The social dynamics behind the transition to farming in the Low Countries (5th millennium BC): from pottery technology to farmer-forager interactions

Code
12C3523N
Duration
01 October 2022 → 30 September 2026
Funding
Research Foundation - Flanders (FWO)
Research disciplines
  • Natural sciences
    • Geoarchaeology
  • Humanities and the arts
    • Bioarchaeology
    • Material culture studies
    • Prehistoric archaeology
    • Social archaeology
Keywords
Early farmers and foragers of NW Europe Social interactions and technical transfers Chaîne opératoires and archaeometry
 
Project description

The Low Countries have an international reputation as an interesting case study area for the spread of agriculture among foraging populations.
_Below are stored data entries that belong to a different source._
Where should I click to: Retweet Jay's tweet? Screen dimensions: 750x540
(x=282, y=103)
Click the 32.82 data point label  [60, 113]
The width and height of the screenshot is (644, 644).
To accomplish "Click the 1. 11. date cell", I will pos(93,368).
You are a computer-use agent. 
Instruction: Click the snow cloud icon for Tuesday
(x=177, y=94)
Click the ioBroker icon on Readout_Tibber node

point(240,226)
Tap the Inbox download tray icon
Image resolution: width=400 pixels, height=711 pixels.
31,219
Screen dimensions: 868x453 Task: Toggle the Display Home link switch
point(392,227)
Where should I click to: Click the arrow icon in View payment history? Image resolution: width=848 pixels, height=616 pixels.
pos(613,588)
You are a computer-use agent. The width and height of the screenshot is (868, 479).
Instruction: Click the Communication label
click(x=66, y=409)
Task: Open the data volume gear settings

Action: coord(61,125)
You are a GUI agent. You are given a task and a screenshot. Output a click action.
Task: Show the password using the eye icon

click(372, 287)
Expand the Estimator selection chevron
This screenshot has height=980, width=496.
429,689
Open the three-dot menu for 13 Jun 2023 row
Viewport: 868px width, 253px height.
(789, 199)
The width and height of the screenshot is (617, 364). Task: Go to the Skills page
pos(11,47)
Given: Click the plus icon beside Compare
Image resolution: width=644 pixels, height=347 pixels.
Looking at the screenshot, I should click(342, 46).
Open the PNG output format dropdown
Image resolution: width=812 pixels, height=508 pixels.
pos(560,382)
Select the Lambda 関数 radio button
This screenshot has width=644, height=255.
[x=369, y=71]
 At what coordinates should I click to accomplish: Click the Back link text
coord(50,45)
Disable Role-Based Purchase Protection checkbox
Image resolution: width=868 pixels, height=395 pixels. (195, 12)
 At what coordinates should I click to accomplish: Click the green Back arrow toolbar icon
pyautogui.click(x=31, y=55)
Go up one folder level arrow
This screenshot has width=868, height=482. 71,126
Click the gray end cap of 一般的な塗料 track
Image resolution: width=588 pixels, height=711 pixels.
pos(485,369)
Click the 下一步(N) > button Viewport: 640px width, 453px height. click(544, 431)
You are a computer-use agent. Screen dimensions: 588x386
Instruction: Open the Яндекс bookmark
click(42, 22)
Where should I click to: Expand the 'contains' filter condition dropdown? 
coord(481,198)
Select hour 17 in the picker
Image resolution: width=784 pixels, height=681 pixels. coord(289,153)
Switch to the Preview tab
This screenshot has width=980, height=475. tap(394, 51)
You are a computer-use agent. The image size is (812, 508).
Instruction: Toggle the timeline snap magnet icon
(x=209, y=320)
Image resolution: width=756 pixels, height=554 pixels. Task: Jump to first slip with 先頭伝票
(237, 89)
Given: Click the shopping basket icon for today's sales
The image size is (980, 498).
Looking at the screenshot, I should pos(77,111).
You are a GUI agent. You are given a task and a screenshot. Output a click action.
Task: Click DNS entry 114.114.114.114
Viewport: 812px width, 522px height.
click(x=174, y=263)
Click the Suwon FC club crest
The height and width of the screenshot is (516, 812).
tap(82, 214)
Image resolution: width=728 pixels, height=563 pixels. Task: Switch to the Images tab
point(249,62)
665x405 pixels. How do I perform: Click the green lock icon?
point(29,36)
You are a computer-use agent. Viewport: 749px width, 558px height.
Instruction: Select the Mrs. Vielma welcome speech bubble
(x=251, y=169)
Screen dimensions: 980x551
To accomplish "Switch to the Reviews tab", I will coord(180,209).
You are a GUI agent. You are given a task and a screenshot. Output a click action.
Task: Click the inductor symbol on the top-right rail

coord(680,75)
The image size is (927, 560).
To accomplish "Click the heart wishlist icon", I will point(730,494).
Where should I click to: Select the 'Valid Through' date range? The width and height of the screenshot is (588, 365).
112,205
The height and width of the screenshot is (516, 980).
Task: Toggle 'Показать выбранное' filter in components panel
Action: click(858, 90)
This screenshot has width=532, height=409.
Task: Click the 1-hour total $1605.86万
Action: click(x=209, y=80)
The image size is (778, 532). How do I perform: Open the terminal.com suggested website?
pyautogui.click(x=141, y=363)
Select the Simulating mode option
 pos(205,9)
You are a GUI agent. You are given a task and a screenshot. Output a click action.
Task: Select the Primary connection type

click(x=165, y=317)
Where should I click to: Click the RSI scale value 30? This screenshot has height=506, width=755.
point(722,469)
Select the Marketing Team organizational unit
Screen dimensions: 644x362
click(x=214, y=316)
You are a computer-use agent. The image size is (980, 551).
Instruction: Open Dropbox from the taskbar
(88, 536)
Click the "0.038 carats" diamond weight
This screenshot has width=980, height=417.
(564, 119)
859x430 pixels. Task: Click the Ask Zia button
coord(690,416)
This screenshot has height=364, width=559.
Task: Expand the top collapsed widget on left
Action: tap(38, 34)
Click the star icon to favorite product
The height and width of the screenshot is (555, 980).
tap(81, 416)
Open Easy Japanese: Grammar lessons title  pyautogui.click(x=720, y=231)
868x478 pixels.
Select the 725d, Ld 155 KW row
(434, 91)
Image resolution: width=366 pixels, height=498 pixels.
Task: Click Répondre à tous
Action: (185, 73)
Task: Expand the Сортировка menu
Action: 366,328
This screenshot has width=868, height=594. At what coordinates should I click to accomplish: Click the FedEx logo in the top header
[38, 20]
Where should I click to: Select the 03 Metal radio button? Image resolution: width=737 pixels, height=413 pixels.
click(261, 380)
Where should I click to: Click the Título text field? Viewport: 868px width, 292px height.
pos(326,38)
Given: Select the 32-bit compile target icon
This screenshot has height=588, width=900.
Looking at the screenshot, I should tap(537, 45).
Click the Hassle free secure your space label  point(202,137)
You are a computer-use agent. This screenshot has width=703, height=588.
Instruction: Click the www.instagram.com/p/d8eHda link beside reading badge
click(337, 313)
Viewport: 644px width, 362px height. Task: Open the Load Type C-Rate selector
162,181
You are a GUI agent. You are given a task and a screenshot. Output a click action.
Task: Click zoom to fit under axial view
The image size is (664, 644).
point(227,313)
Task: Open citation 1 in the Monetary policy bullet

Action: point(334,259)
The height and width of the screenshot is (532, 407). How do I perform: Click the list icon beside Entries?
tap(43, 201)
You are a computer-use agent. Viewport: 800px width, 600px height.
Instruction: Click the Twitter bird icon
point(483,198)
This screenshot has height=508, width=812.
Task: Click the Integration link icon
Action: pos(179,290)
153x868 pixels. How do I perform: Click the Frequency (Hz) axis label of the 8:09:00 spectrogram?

Over the course of the 5th millennium BC, foragers in N Belgium and The Netherlands adopted three major technologies through contact with early farming populations: pottery production, followed by animal husbandry and crop cultivation. To date, however, the question remains which farming populations were responsible for these technical transfers, and when exactly this happened. This project aims at reconstructing early farmer-forager interactions in the Low Countries, through a multidisciplinary and comparative analysis of their pottery technology, the first technology that was transferred from farmer to forager. The start of pottery production by local foragers will be accurately dated using a progressive dating method: direct AMS 14C dating of plant temper preserved in the pottery. Their pottery technology will be compared to that of contemporaneous farming populations in NW Europe, using the chaîne opératoire approach, to identify technical transfers and social relations between both socio-economic groups. Finally, petrographic and geochemical (LA-ICP-MS) analysis will provide information on farmer/forager mobility within the study area. The results of this project will greatly improve our understanding of the social dynamics underlying the transition to farming in NW Europe.